--- DATA FOR PROCESSING ---
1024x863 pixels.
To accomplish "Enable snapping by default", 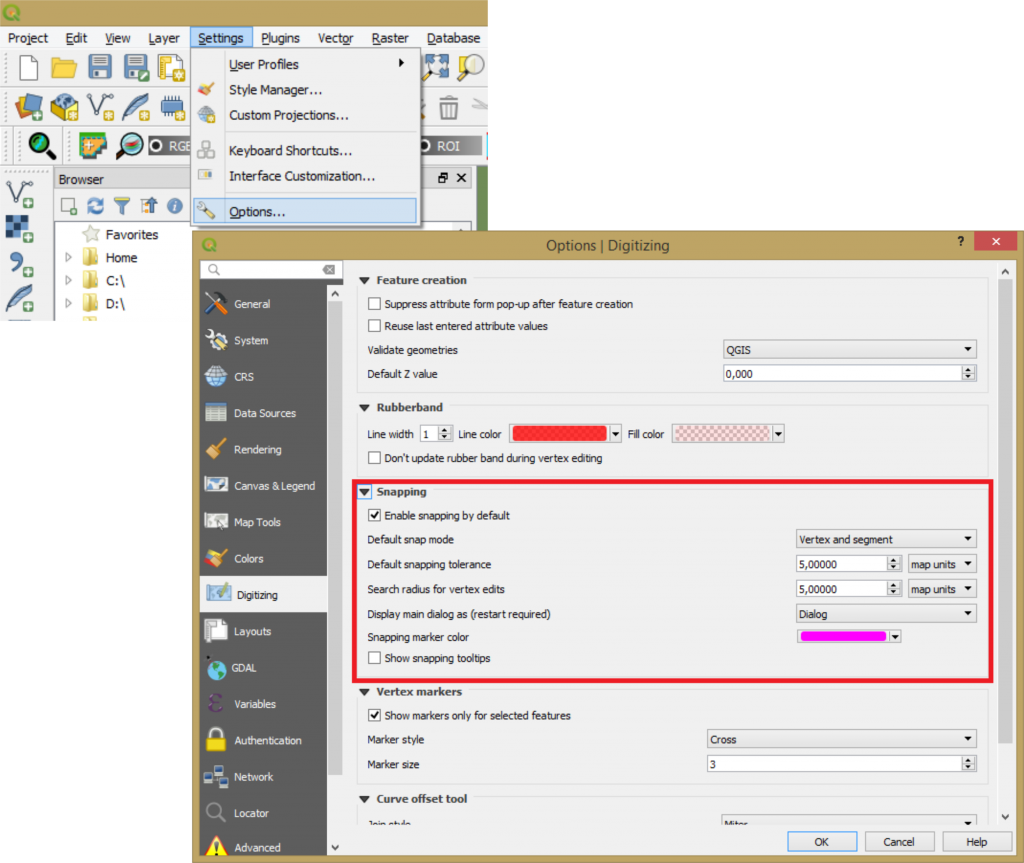I will pos(375,516).
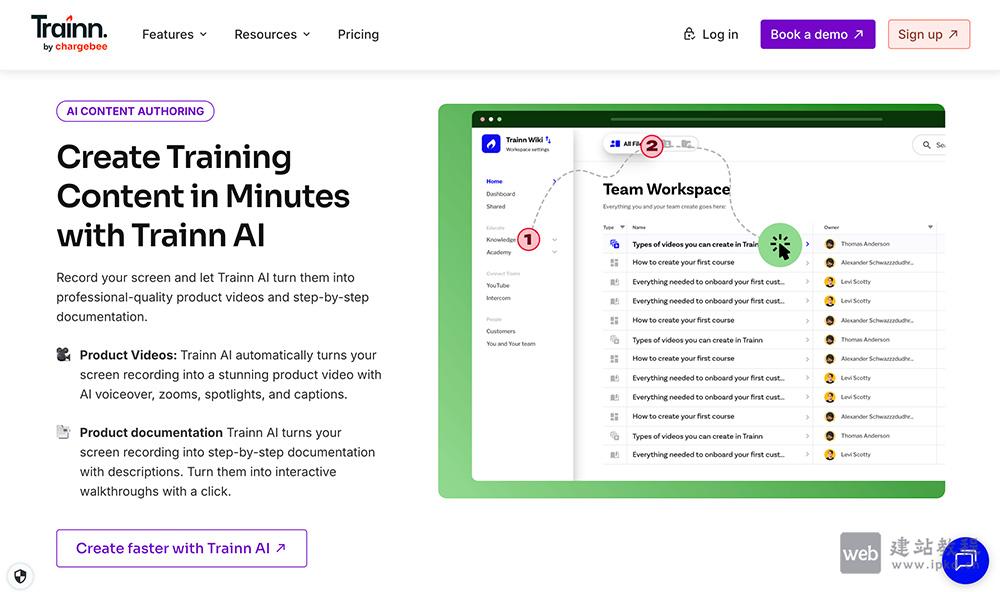The image size is (1000, 592).
Task: Open the chat widget bubble icon
Action: [x=965, y=561]
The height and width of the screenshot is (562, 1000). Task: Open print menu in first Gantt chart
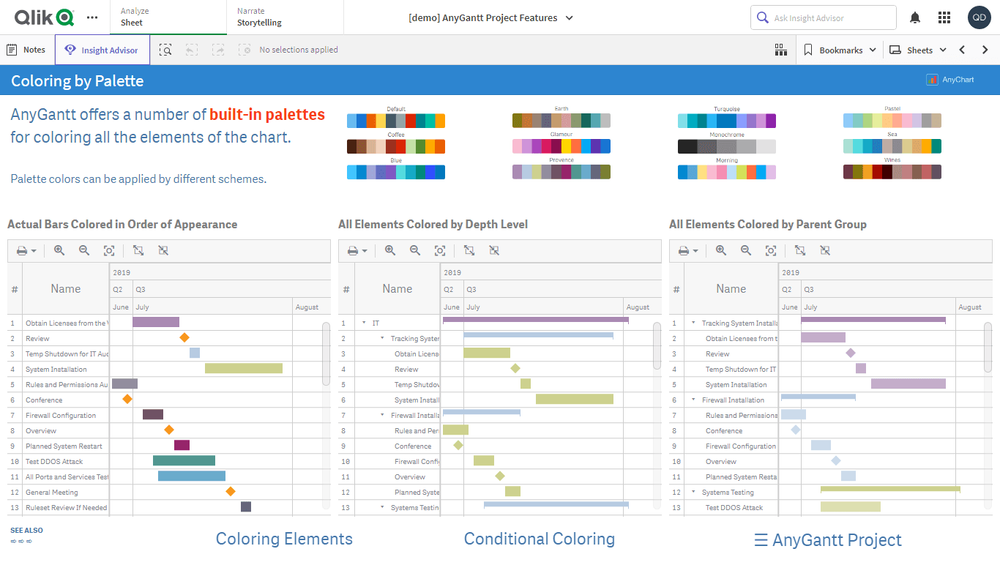(27, 251)
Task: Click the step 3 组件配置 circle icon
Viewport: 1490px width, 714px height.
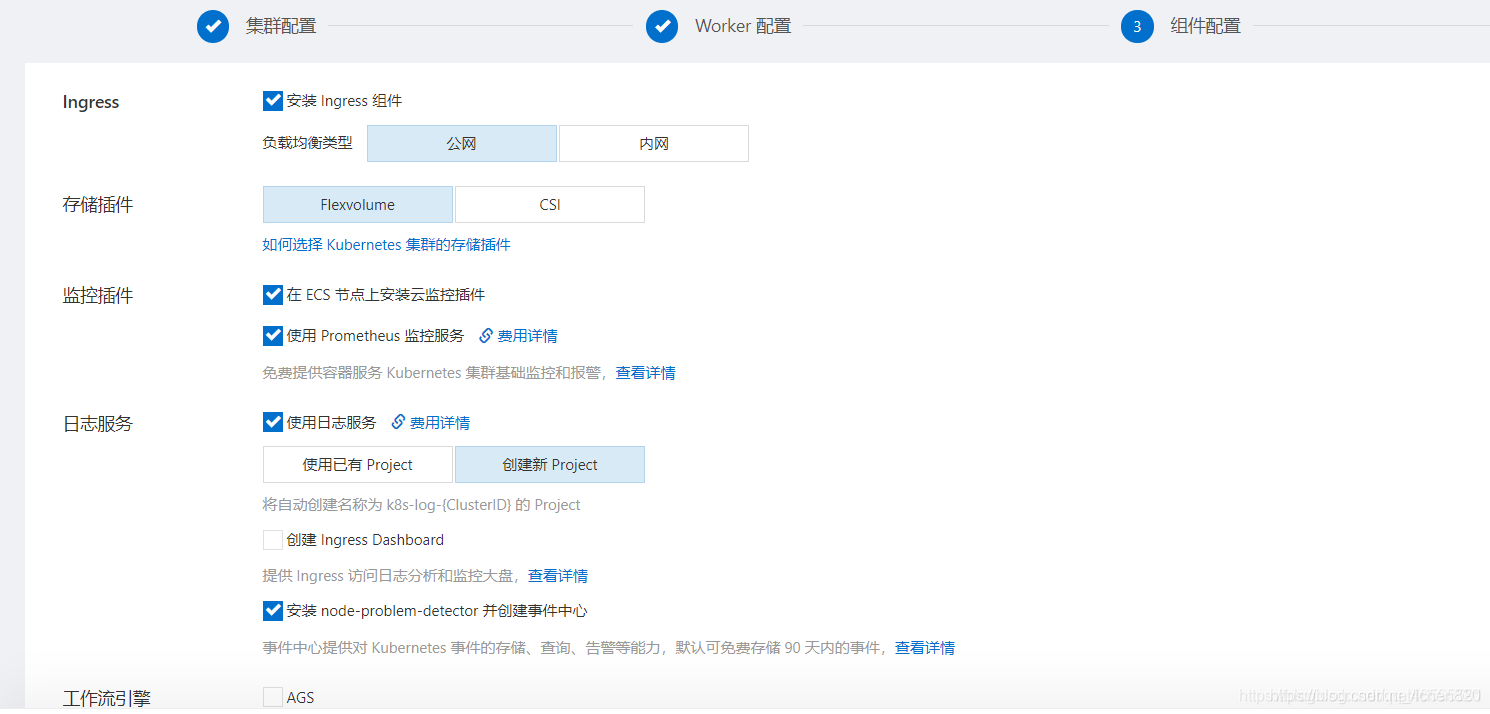Action: 1137,26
---
The answer must be the exact lines from the line with "Task: Click the step 3 组件配置 circle icon" to the final line of the data, both ends included, with no pictures.

Task: Click the step 3 组件配置 circle icon
Viewport: 1490px width, 714px height.
Action: 1137,26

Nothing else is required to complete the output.